(Alıntı Metin)

________________________________________

Pijamalarıyla, gecelikleriyle, yarı çıplak, yarı giyinik...
Dışarıda kar yağışı var.
Yerler kar kaplı.
Soğuk iliklere işliyor.
İnsanlar çaresiz, evlerden dışarıdalar.
Ağlayanlar bir yanda...
Allah'a dualarla sığınanlar bir yanda...
Arabalarına koşanlar bir yanda...
Ailelerini, yakınlarını, tanıdıklarını arayanlar bir yanda.
Depremin ilk vurgununun şaşkınlığı yavaş yavaş geçmeye başlayınca bu kez artçı depremler vurmaya...
Naçar yürekleri hoplatmaya...
Korkudan beti benzi sarartması, herkesi bir daha diz çöktürüyordu.
Anlatılmaz.
Kelimeler kifayetsiz kalır.
Sesler boğuk.
Ağlamalar korkudan.
Çaresizlikten.
Deprem bir kez daha vurdu.
Vuracak da.
Ancak yıkılan binalara bakıyoruz...

________________________________________

(Verilen Bilgiler)
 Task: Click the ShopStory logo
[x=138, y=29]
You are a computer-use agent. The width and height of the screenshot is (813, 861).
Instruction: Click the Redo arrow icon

________________________________________

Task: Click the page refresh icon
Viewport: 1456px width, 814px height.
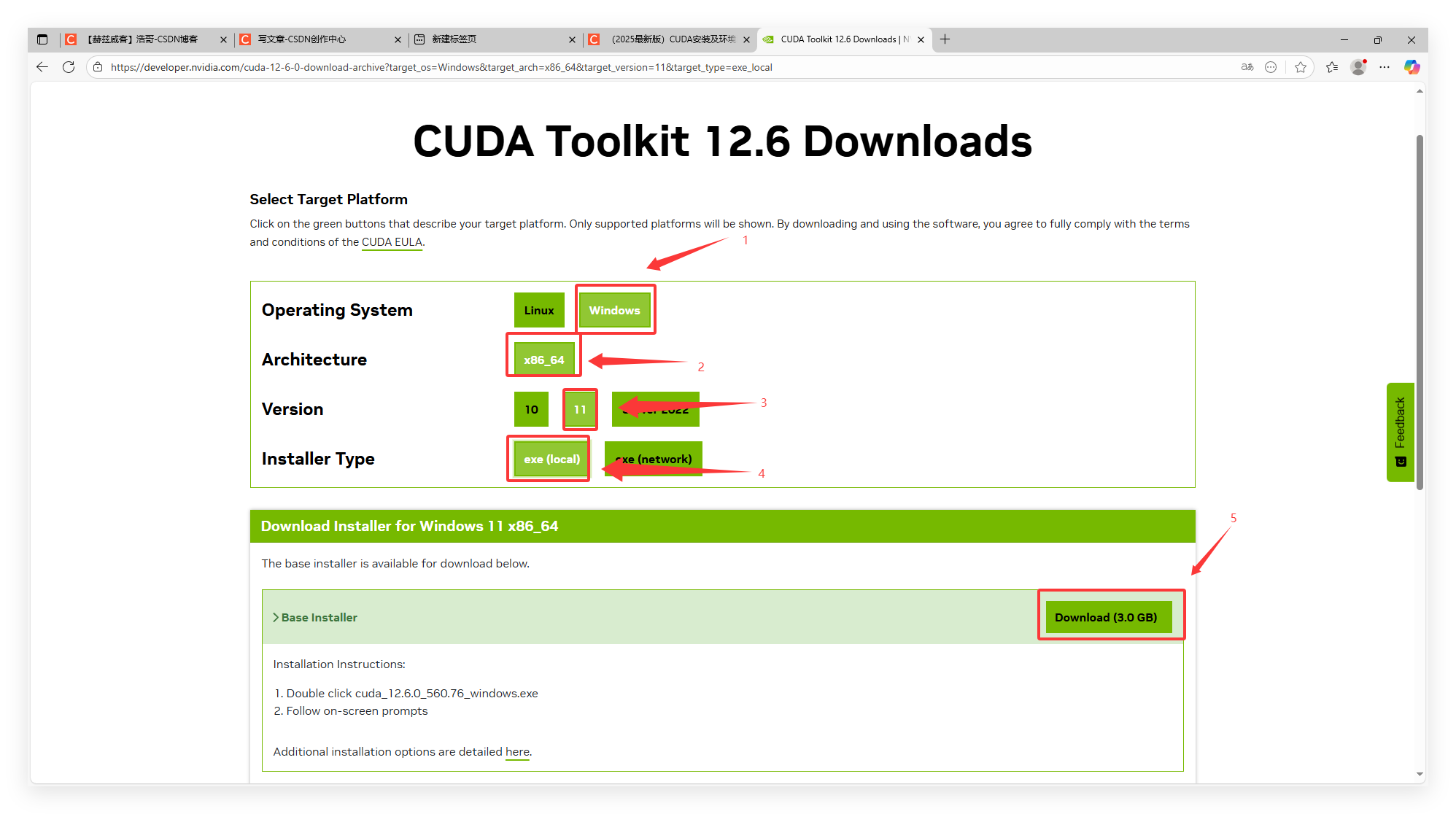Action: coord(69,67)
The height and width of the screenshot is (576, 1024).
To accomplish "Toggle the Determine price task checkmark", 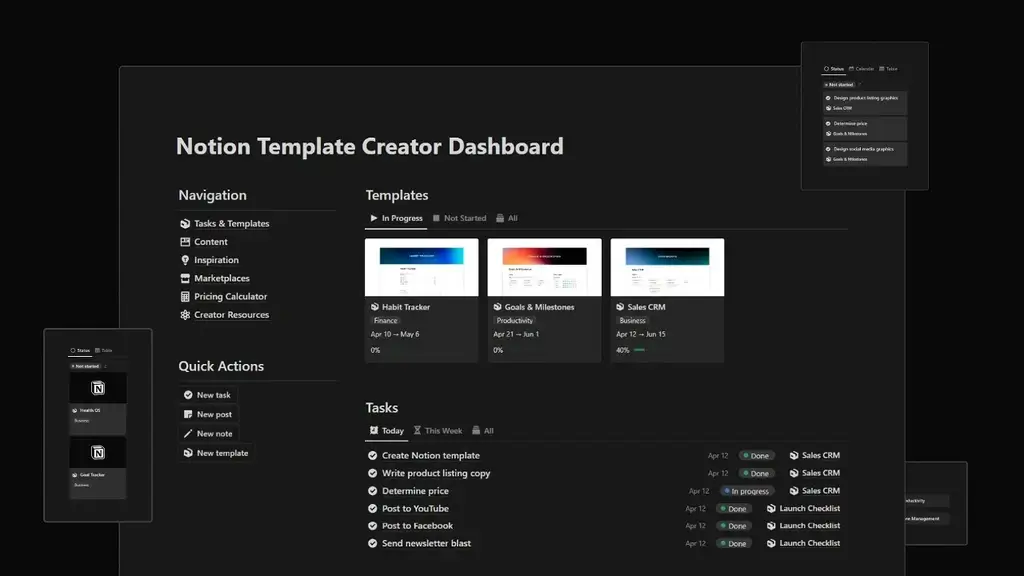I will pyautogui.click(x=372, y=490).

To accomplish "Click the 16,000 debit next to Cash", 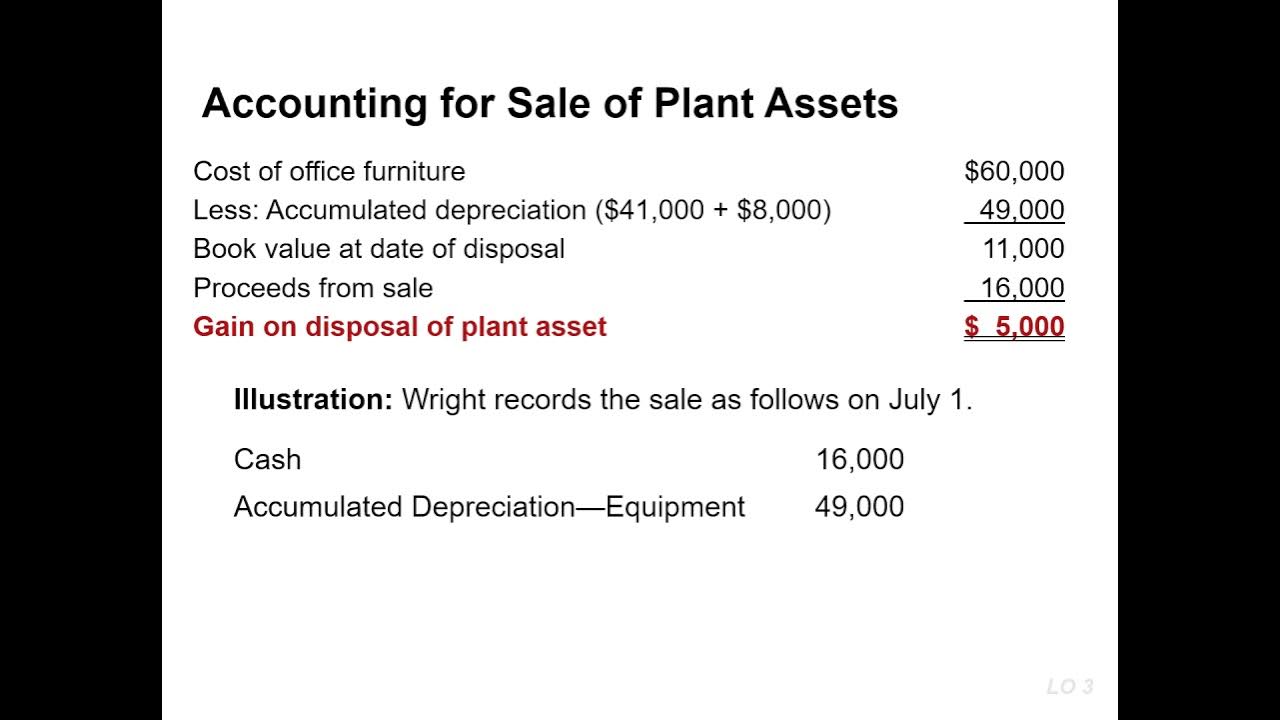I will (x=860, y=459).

________________________________________

(Görevler)
**A)** Alıntı metne göre insanlar evlerden dışarıdayken hava nasıl?
**B)** Alıntı metinde "İnsanlar çaresiz, evlerden" sözlerinden "Naçar yürekleri hoplatmaya..." sözlerine kadar her şeyi birebir yazın.

(Çözülen Görevler)
**A)** Kar yağıyor, yerler kar kaplı ve soğuk iliklere işliyor.

**B)**
İnsanlar çaresiz, evlerden dışarıdalar.
Ağlayanlar bir yanda...
Allah'a dualarla sığınanlar bir yanda...
Arabalarına koşanlar bir yanda...
Ailelerini, yakınlarını, tanıdıklarını arayanlar bir yanda.
Depremin ilk vurgununun şaşkınlığı yavaş yavaş geçmeye başlayınca bu kez artçı depremler vurmaya...
Naçar yürekleri hoplatmaya...